Between 1990 and 1994, the Laboratory's Advanced International Studies Unit provided planning and logistical support for energy efficiency centers launched in Poland, Russia, Bulgaria, China, Ukraine and the Czech Republic. The centers are nongovernmental, not-for-profit organizations founded by local experts. Their purpose is to make energy efficiency business possible in countries transitioning to market-based economies.
"Transition economies rank least efficient in the world," said Gerald Stokes, director of the Joint Global Change Research Institute, a collaboration between the Laboratory and the University of Maryland. "Increasing energy efficiency is unique in that it generates economic growth and reduces environmental emissions."
Creating a framework for energy efficiency
The centers help increase the focus on energy efficiency through collaborative research and involvement in new domestic laws and international agreements. "The energy efficiency centers have played a key role in creating their nations' energy efficiency laws and policy reform," said Bill Chandler, director of the Laboratory's Advanced International Studies Unit.
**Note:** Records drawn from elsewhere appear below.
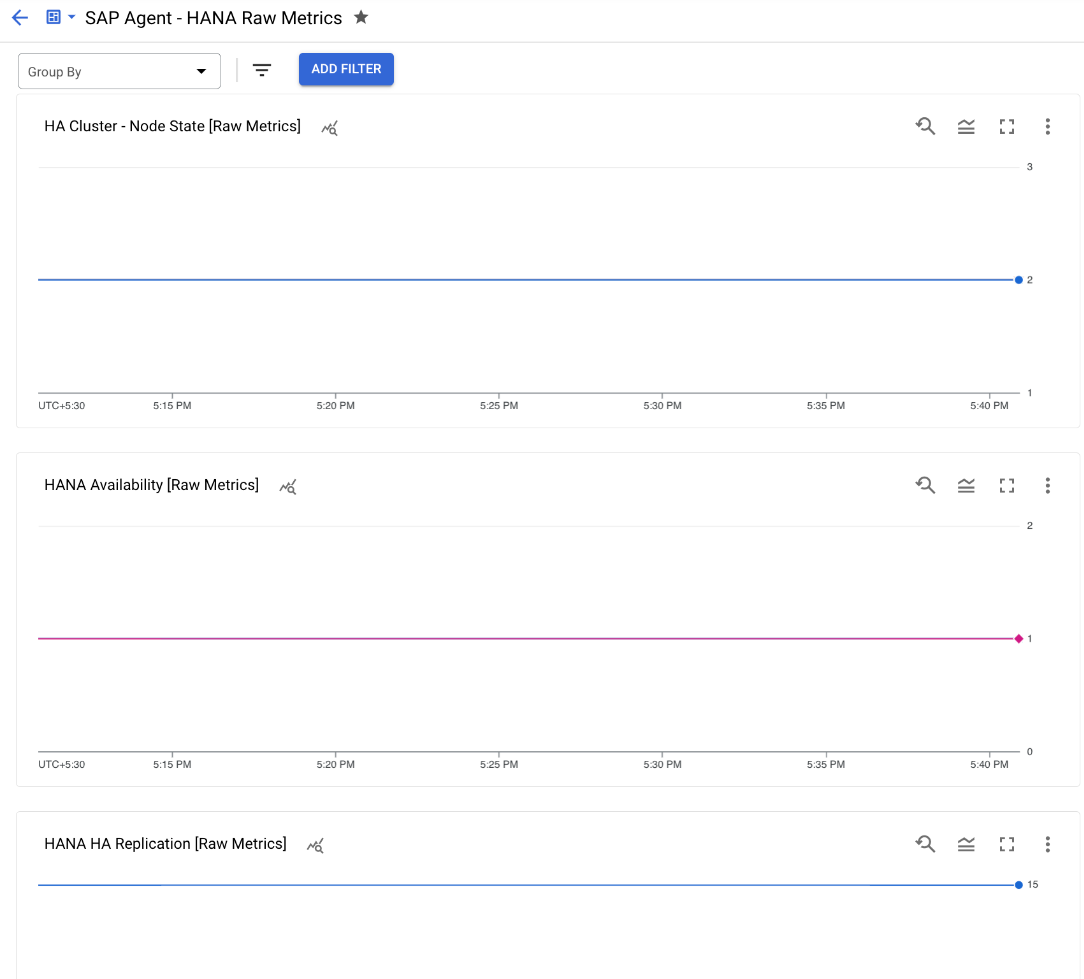Toggle legend display on HA Cluster chart
This screenshot has height=979, width=1084.
point(966,126)
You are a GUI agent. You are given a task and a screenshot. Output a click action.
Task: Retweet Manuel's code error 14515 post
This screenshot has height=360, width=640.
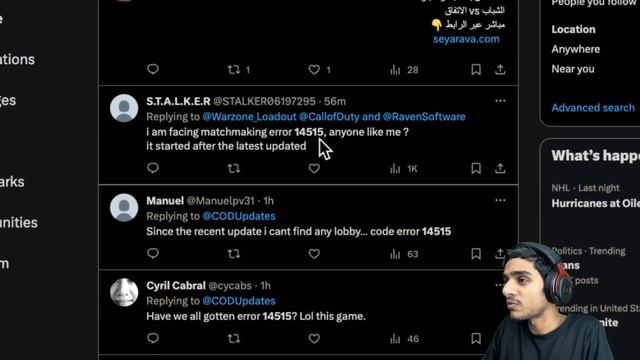[x=233, y=254]
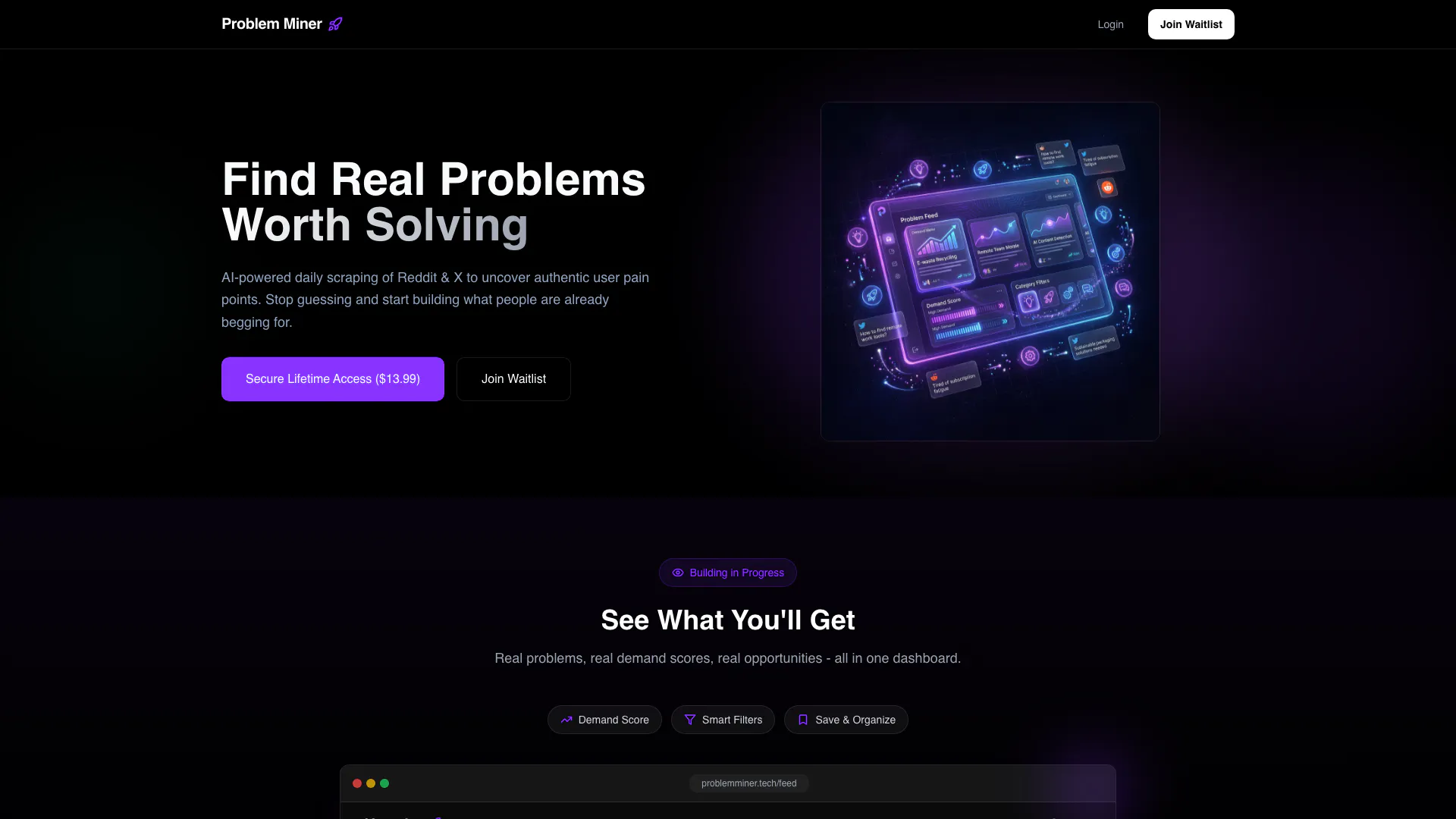Click the glowing dashboard hero illustration
Image resolution: width=1456 pixels, height=819 pixels.
click(x=990, y=271)
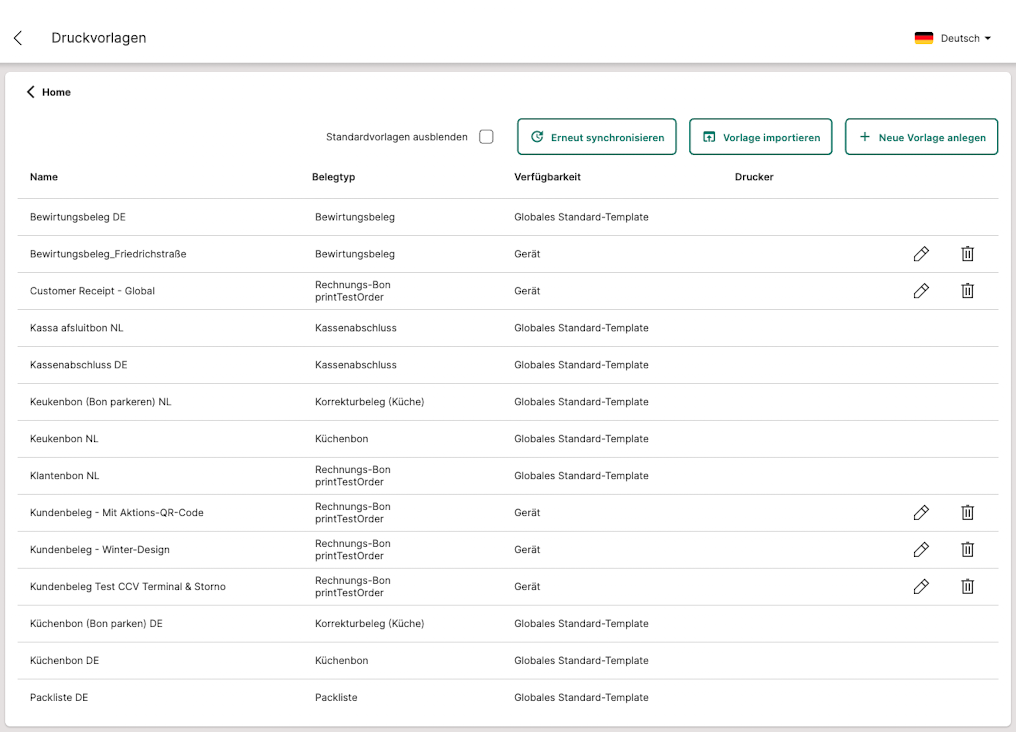1016x732 pixels.
Task: Click the back arrow beside Druckvorlagen
Action: click(18, 38)
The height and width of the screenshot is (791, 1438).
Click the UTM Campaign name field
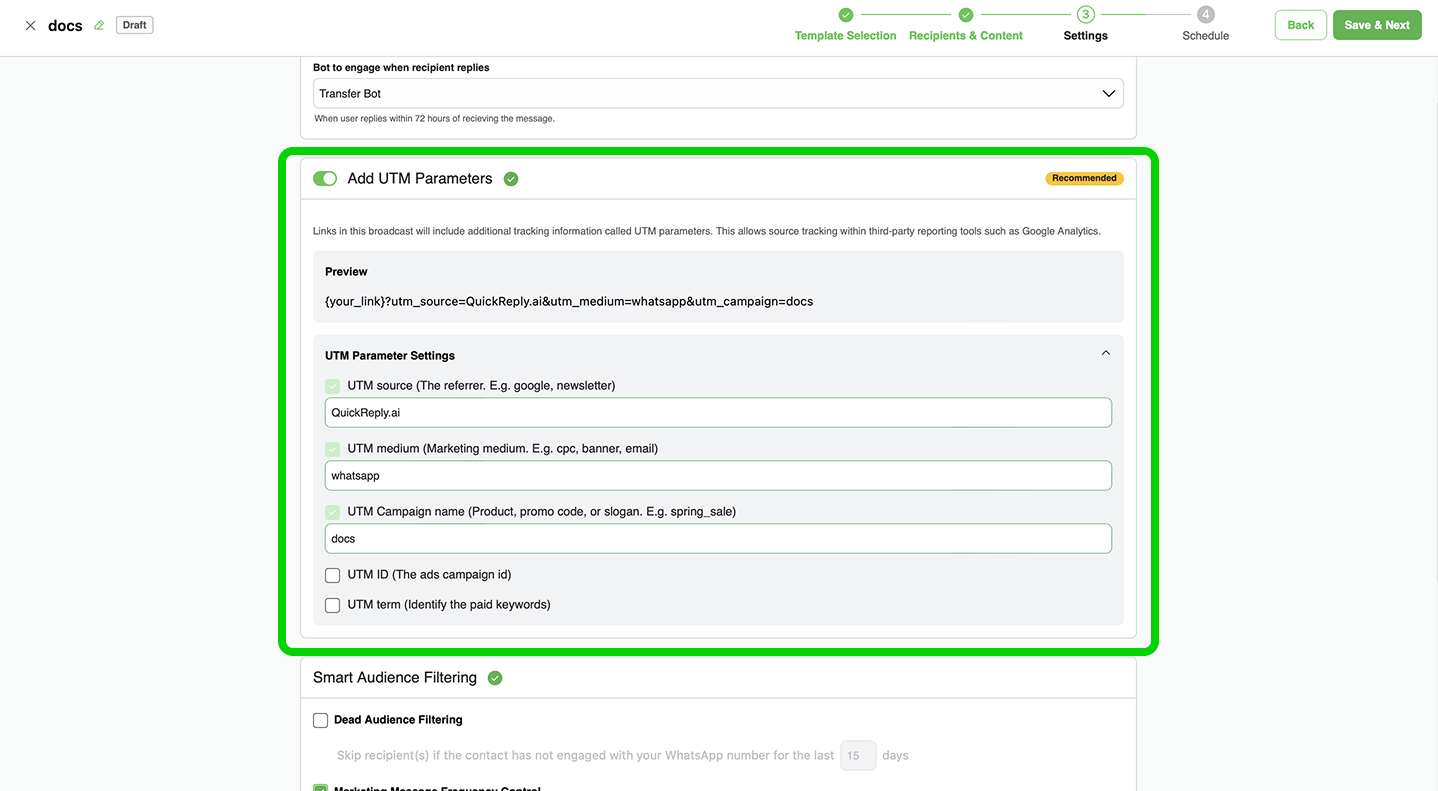718,538
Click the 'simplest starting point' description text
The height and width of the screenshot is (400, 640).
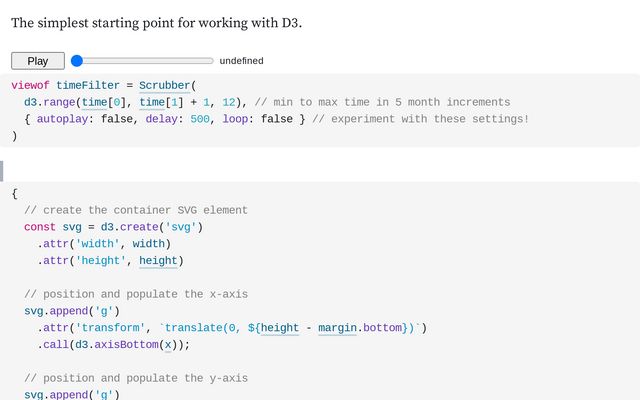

In one example, the Beijing Energy Efficiency Center provided expertise in integrated resource planning to the Shenzhen Utility Corporation and persuaded the city to invest in demand side management rather than additional power plant capacity. The Chinese Electric Power Law now requires that integrated resource planning and demand-side management be considered in plans for new electric power development.
Stimulating private-sector business
In another success story, the Russian Center for Energy Efficiency located a Russian partner for a United States firm that distributes a technology used with coal-burning electricity plants and district heating, hot water and steam facilities. The two companies formed a joint venture around the technology, which helps mitigate sulfur dioxide emissions. Through assistance like this, the centers have helped stimulate millions of dollars of private-sector business and technology transfer.
Informing and educating
The energy efficiency centers are developing a new culture of energy efficiency with professional training and public education. For instance, EnEffect, the Bulgarian Center for Energy Efficiency, trained experts who then trained local energy managers on energy-efficient management practices such as municipal energy planning and management, business plan preparation and auditing.
The same center also adapted a Bulgarian version of a manual for architects about improving energy efficiency in multistory residential buildings and developed a reference guide for residential consumers entitled How to Save Energy at Home.
Initial funding for the centers came from a combination of public and private resources including the U.S. Department of Energy, the U.S. Environmental Protection Agency and the U.S. Agency for International Development, as well as the World Wildlife Fund, Charles Stewart Mott Foundation, and the John D. and Catherine T. MacArthur Foundation. The centers achieved financial independence after about three years of operation and have solidified into institutions that can continue increasing energy efficiency in these transition economies after initial funding from the United States government ends.